A lot of people with MG say that they have benefitted from a gluten-free diet, even if they don't test positive for CD. It's best to know if he has it, though - a person with CD has to stay on a GF diet for life. It's not that hard these days!
Secondly, it's my understanding that the DOSAGE of Mestinon can affect how one feels. When I was first getting diagnosed (and all of the "standard" tests came back negative), my neuro did a medication trial. If a person doesn't have MG, they won't be able to tolerate even the lowest dosage of Mestinon. (I was diagnosed based on the fact that I could tolerate quite a bit of it at one time!)
Most neuros will start a person out at 30 mg, then work up to 60, 90, 120, etc. If a dosage is too high, the patient will know it within an hour or two, because they will feel absolutely AWFUL.
I couldn't see any difference at 30 or 60 mg; at 90 mg I felt a lot better; at 120 mg, I was on the couch feeling like I was going to die.....
Once you figure out what the tolerance level is, then you start figuring out the timespan that works best. Mestinon changes the rate at which Acetylcholine is absorbed by the body, and the body's absorption of AChE is a very delicate balance.
Most people find that rather than increasing the dosage of Mestinon, they shorten the interval at which they take it if they feel the need to take "more". Increasing the dosage makes them feel bad, and too much Mestinon will affect the AChE levels in the body to the point that a cholinergic crisis might occur.

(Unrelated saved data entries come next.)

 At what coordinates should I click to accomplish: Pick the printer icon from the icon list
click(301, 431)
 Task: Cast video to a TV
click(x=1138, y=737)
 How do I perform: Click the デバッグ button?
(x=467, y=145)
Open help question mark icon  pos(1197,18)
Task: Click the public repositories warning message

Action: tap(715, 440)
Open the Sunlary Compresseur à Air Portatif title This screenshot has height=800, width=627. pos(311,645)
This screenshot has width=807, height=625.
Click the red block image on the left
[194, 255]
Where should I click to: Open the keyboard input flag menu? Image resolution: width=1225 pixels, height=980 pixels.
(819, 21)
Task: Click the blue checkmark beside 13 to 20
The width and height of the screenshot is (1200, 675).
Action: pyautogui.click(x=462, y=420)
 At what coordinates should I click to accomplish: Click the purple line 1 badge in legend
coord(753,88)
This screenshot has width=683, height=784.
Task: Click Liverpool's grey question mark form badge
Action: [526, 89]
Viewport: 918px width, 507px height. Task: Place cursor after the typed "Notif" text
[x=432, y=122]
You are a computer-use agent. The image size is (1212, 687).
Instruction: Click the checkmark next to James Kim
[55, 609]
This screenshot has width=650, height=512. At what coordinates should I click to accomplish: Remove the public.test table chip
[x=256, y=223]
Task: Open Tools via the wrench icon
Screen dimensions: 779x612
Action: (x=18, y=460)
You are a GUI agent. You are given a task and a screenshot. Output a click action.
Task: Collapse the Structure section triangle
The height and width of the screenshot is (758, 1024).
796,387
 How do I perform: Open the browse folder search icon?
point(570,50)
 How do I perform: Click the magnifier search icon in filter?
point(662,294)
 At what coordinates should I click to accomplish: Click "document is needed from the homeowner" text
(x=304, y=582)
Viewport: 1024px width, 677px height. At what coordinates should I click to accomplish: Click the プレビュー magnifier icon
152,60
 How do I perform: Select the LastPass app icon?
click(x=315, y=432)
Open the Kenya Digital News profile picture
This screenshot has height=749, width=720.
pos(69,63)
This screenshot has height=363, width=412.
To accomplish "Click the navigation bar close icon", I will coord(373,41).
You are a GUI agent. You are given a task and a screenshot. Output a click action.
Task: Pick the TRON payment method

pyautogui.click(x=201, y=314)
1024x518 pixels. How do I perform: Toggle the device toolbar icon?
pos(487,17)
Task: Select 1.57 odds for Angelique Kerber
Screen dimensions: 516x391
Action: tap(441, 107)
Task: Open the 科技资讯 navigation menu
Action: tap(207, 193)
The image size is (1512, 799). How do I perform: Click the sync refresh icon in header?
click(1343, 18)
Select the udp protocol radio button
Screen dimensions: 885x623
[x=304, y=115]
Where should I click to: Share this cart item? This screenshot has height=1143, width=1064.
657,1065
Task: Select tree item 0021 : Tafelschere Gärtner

Fortunately, the effects of Mestinon only last 4-6 hours, so if a person gets too much when figuring out their tolerance level, they will only feel bad for a few hours. It will work itself out of the system pretty quickly.
Good luck with your son's diagnosis - I'm sure it's a relief to have an answer!  |
They ran a genetic CD test during the hospitalization, and it came back negative, so that is definitive. Other than whatever is causing the muscle weakness, my son seemes to be remarkably healthy. Hopefully that will make everything else a little easier.
The more I read up on the Mestinon, the greater mystery it is why they would start my son on 60 mg before he was over the stomach bug and could at least try it with food in his stomach. His breathing was not compromised (the RT's all commented at how it was off the charts good) so they could have waited. When/if we start him back up, we'll go with the 30, maybe even as low as 15.
Today is the biopsy and EMG. Hopefully tomorrow we'll know more.
Thanks for the support.